Bug 1054706

Summary: boot seabios more than 1 minute when boot qemu-kvm with cpus more than 30
Product: Red Hat Enterprise Linux 7 Reporter: Jun Li <juli>
Component: qemu-kvmAssignee: Gerd Hoffmann <kraxel>
Status: CLOSED DUPLICATE QA Contact: Virtualization Bugs <virt-bugs>
Severity: medium Docs Contact:
Priority: high    
Version: 7.0CC: acathrow, drjones, flang, hhuang, juli, juzhang, kraxel, michen, pbonzini, rhod, scrandall, virt-maint, xfu
Target Milestone: rc   
Target Release: ---   
Hardware: x86_64   
OS: Linux   
Whiteboard:
Fixed In Version: Doc Type: Bug Fix
Doc Text:
Story Points: ---
Clone Of: Environment:
Last Closed: 2014-03-17 11:58:58 UTC Type: Bug
Regression: --- Mount Type: ---
Documentation: --- CRM:
Verified Versions: Category: ---
oVirt Team: --- RHEL 7.3 requirements from Atomic Host:
Cloudforms Team: --- Target Upstream Version:
Embargoed:
Attachments:
Description Flags
perf kvm report none

Description Jun Li 2014-01-17 10:19:17 UTC
Description of problem:
when boot qemu-kvm with cpus more than 30, it will take more than 1 minute to entry the seabios GUI.

command line just like:
# /usr/libexec/qemu-kvm -smp 30 -vnc :1 -monitor stdio
---

Version-Release number of selected component (if applicable):
3.10.0-65.el7.x86_64
qemu-kvm-1.5.3-37.el7.x86_64
Host cpu:
AMD Athlon(tm) Dual Core Processor 5400B

How reproducible:
100%

Steps to Reproduce:
1.
2.
3.

Actual results:
when set "-smp" with more than 30 cpus, entry to seabios GUI too slow.

Expected results:
entry to seabios GUI as normal.

Additional info:
BTW, most of other machines not hit this issue.
I also find another machine has this issue.
host cpu: 
Intel(R) Xeon(R) CPU E7- 8870  @ 2.40GHz

Comment 2 Gerd Hoffmann 2014-01-17 15:36:37 UTC
Doesn't reproduce locally (not surprising).

Please try this:

/usr/libexec/qemu-kvm -enable-kvm -smp 128 -vnc :1 \
  -chardev stdio,id=log -device isa-debugcon,iobase=0x402,chardev=log

Does it hang before or after seabios boot messages start showing up?
In case of the latter:  Where in the message log does it hang?
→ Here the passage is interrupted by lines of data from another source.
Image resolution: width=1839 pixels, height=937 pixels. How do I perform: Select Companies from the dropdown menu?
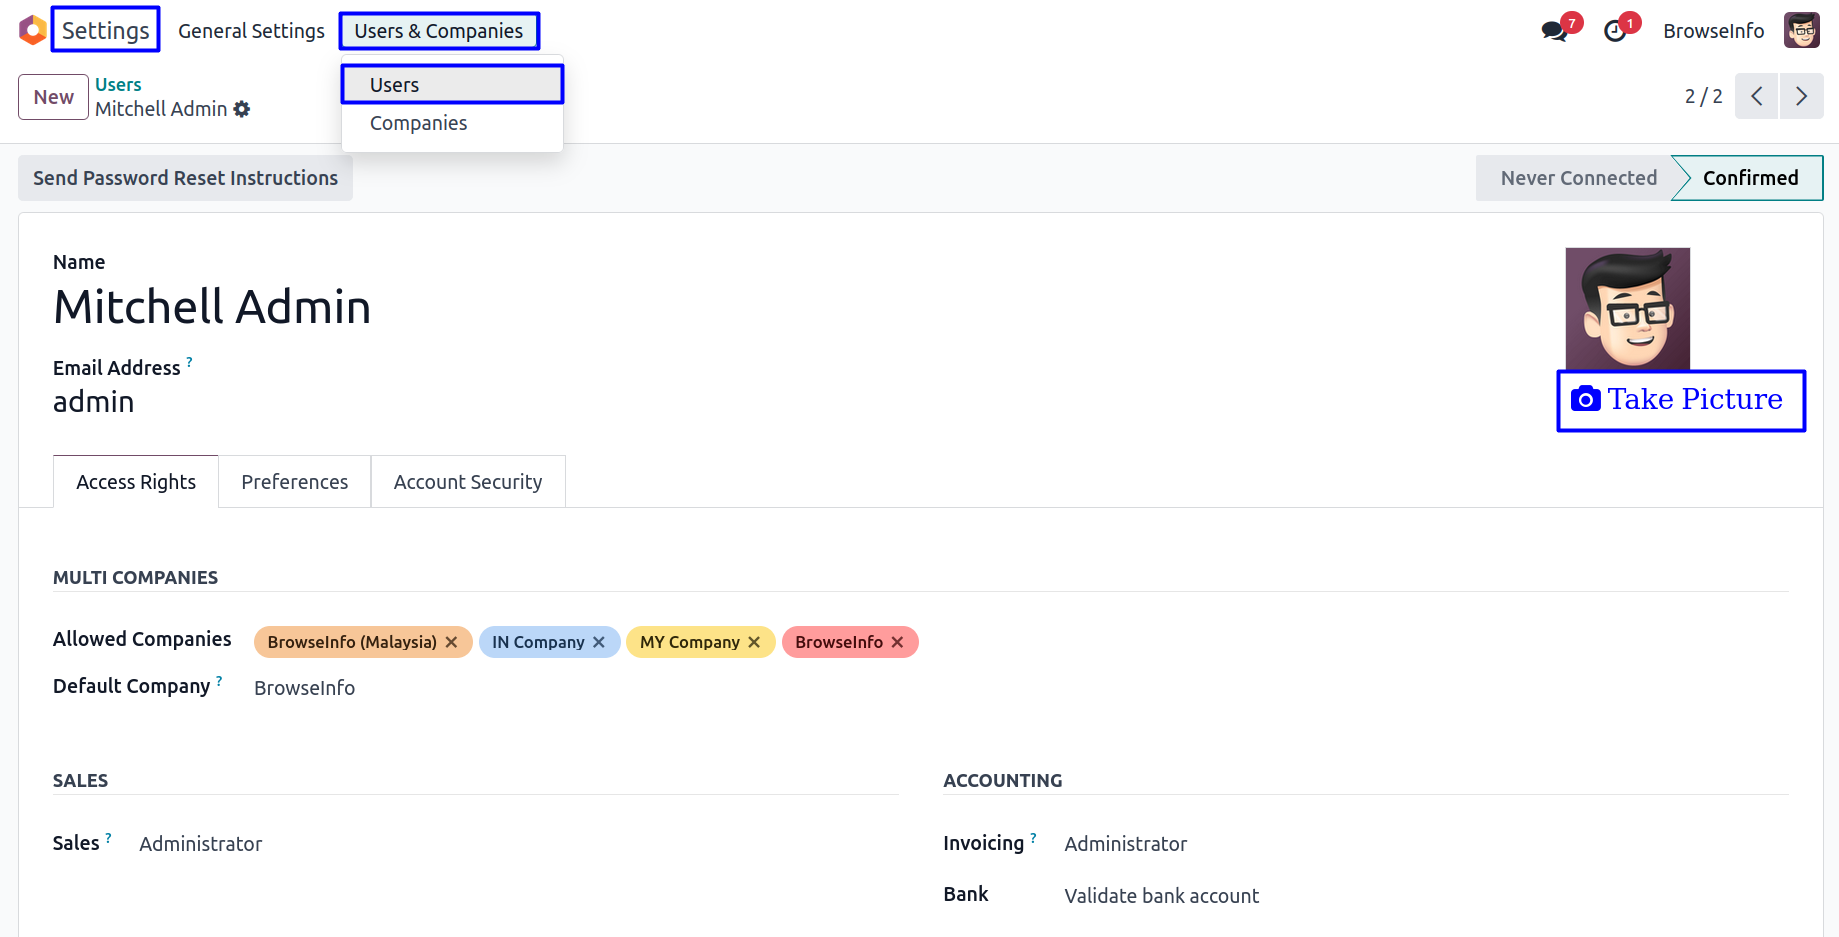[x=418, y=123]
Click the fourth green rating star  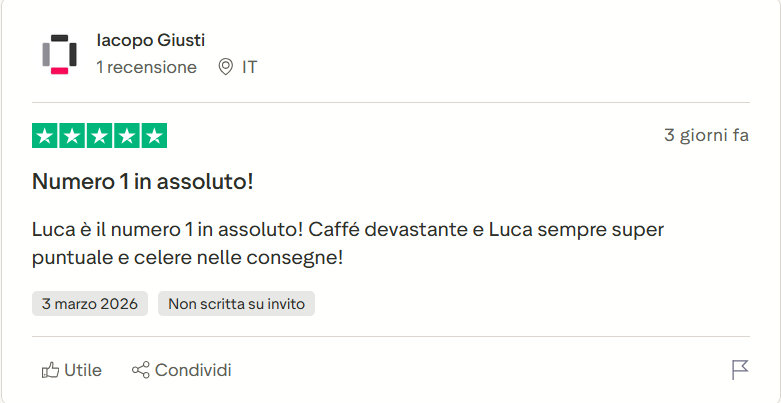[x=127, y=136]
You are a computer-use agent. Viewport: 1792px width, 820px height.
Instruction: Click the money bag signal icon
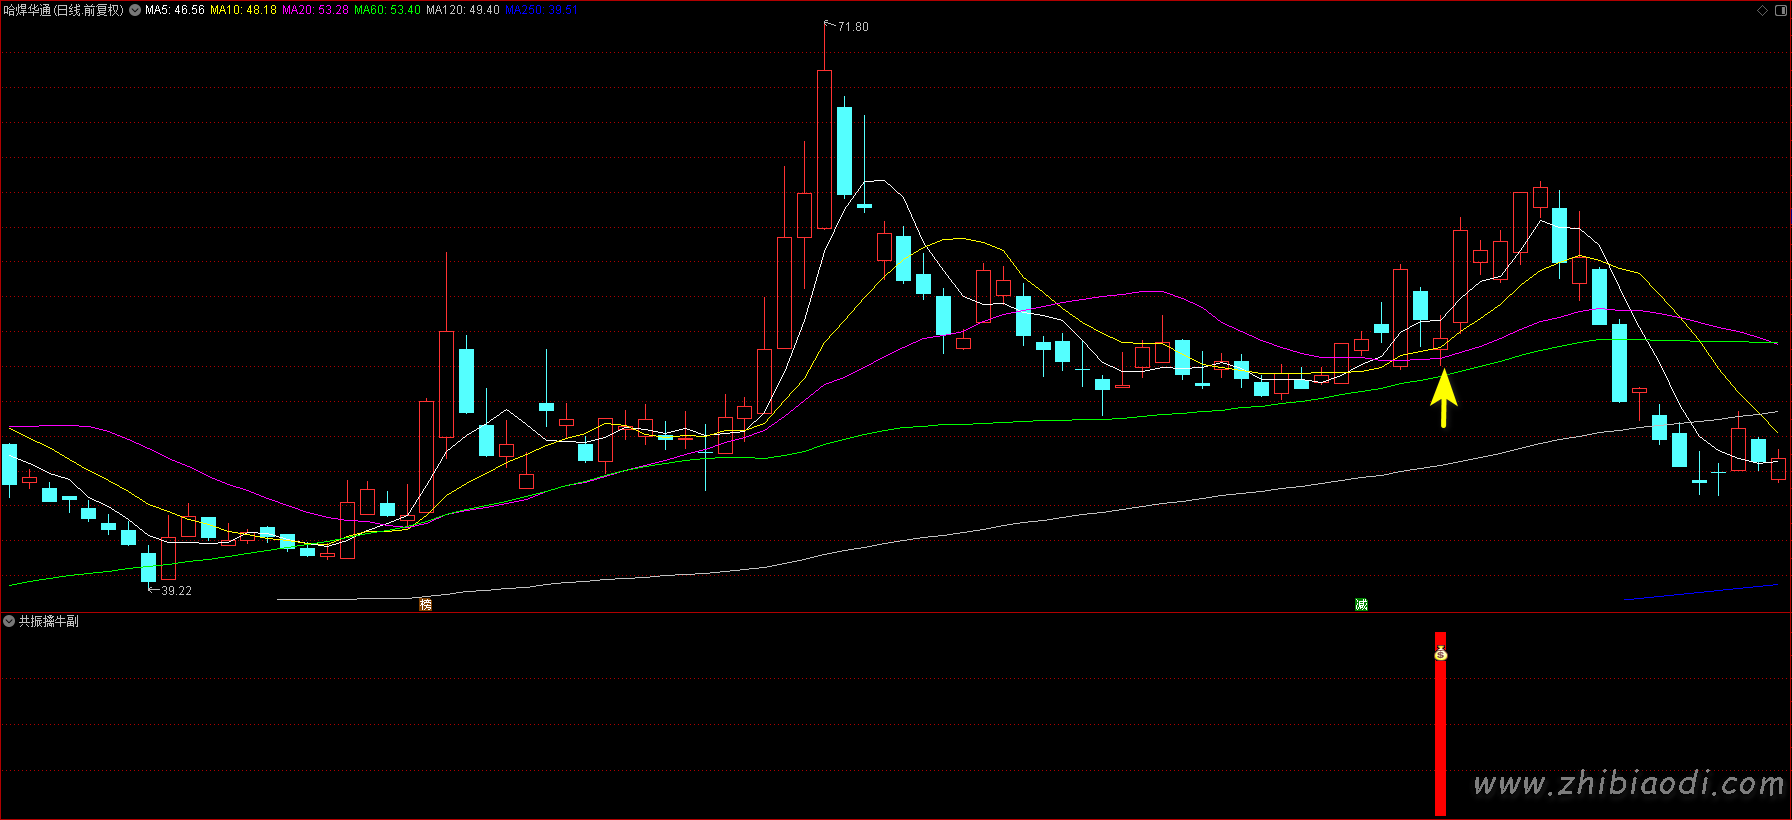click(1440, 653)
Comment 3 Jun Li 2014-01-20 04:32:53 UTC
(In reply to Gerd Hoffmann from comment #2)
> Doesn't reproduce locally (not surprising).
> 
> Please try this:
> 
> /usr/libexec/qemu-kvm -enable-kvm -smp 128 -vnc :1 \
>   -chardev stdio,id=log -device isa-debugcon,iobase=0x402,chardev=log
> 
> Does it hang before or after seabios boot messages start showing up?
> In case of the latter:  Where in the message log does it hang?

# /usr/libexec/qemu-kvm -enable-kvm -smp 128 -vnc :1 \
-chardev stdio,id=log -device isa-debugcon,iobase=0x402,chardev=log

Start bios (version seabios-1.7.2.2-10.el7)

------
Try as above, it hangs at "Start bios (version seabios-1.7.2.2-10.el7)".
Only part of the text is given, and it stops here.